Melissa Wright1, Suzanne Liu1, Ka-Ho Wong1, Sama Noroozi Gilandehi1, Sarah Shapiro2, Tammy Smith3, Lisa Peterson4, Stacey Clardy1
1University of Utah, 2Kansas City University College of Osteopathic Medicine, 3George E. Wahlen Department of Veterans Affairs Medical Center, 4ARUP Laboratories
Objective:
To describe the progression of symptoms, diagnostic testing, and encounters with the health care system that pediatric patients experience prior to receiving a confirmed diagnosis of anti-NMDAR encephalitis.
Background:
Prompt treatment of anti-NMDAR encephalitis in pediatric patients is associated with improved outcomes, but diagnosis remains challenging.
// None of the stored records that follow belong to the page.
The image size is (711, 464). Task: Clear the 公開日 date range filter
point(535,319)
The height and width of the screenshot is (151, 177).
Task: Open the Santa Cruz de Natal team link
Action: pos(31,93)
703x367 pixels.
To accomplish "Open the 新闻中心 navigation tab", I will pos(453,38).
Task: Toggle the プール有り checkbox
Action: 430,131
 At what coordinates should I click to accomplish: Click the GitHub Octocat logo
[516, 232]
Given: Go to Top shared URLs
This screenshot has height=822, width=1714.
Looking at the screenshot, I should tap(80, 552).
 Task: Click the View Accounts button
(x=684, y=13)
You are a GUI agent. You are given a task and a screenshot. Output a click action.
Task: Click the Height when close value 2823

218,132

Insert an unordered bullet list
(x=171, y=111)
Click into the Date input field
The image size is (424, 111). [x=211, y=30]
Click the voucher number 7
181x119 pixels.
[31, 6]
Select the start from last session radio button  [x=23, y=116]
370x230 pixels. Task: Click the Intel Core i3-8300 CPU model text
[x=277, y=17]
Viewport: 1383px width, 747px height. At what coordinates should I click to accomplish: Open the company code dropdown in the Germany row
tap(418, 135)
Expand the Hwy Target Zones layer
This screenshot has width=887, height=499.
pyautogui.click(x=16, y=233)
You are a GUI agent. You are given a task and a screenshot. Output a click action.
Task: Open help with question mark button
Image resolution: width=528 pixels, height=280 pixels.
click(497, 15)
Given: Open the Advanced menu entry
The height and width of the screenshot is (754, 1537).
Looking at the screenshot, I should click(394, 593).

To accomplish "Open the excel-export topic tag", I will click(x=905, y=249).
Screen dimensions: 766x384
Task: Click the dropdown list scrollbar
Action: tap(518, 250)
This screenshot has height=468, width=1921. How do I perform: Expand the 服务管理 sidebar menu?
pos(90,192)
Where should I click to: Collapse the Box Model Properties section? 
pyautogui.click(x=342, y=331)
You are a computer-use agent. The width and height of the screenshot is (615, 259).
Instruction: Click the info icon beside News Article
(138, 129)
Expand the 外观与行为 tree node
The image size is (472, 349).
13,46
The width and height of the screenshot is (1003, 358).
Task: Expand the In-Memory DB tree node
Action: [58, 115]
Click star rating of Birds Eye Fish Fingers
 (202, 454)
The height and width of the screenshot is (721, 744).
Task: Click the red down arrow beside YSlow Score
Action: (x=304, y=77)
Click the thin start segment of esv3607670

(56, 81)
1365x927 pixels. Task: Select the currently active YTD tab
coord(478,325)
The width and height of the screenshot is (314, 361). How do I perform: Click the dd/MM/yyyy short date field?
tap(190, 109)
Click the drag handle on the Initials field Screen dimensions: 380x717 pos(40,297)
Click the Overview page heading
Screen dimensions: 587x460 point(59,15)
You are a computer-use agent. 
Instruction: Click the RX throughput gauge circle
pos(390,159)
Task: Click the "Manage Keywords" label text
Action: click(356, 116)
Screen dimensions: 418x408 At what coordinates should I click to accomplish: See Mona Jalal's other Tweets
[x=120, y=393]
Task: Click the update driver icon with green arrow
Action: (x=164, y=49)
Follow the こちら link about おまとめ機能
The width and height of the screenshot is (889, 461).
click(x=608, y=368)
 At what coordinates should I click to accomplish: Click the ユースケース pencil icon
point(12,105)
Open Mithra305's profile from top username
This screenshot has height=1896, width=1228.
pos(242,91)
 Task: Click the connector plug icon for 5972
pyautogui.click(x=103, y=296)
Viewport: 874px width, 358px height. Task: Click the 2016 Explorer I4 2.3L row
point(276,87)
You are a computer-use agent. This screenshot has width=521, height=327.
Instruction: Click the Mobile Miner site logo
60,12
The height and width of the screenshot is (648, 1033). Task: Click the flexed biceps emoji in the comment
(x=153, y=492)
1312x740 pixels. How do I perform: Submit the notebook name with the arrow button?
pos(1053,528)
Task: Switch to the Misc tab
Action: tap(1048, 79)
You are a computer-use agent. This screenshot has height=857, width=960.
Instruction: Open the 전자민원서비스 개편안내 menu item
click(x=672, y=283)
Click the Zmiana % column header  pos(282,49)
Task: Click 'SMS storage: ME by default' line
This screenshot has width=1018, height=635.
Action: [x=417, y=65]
Heterogeneity in presentations, variability based on age, and broad differential diagnoses of associated symptoms in the pediatric population can complicate timely and accurate identification of the disease.
Design/Methods:
A retrospective chart review for patients within Primary Children’s Hospital (PCH) was conducted. ICD10 code G04.81 at PCH between January 2007 to September 2022 was queried to identify pediatric patients with “other encephalitis”. Of these 147 pediatric patients, 18 had confirmed anti-NMDAR encephalitis based on clinical features and positive NMDAR Ig antibody testing in the cerebrospinal fluid
Results:
We identify a cohort of pediatric patients with confirmed anti-NMDAR encephalitis, and discuss duration and progression of symptoms, diagnostic testing, interventions, number of encounters within the health care system, and involved subspecialties prior to a final diagnosis being made. We also review characteristics associated with prolonged times to diagnosis.
Conclusions:
Pediatric patients with anti-NMDAR encephalitis often have an evolution of symptoms, extensive diagnostic evaluations, and multiple encounters with the healthcare system prior to confirmation of diagnosis. Factors associated with prolonged time until diagnosis may aid in identifying those at risk for diagnostic delays. Additionally, recognition of the path to diagnosis these children often take may help physicians better understand the challenges and stressors patients and families face, not only following a diagnosis of anti-NMDAR encephalitis, but also leading up to it.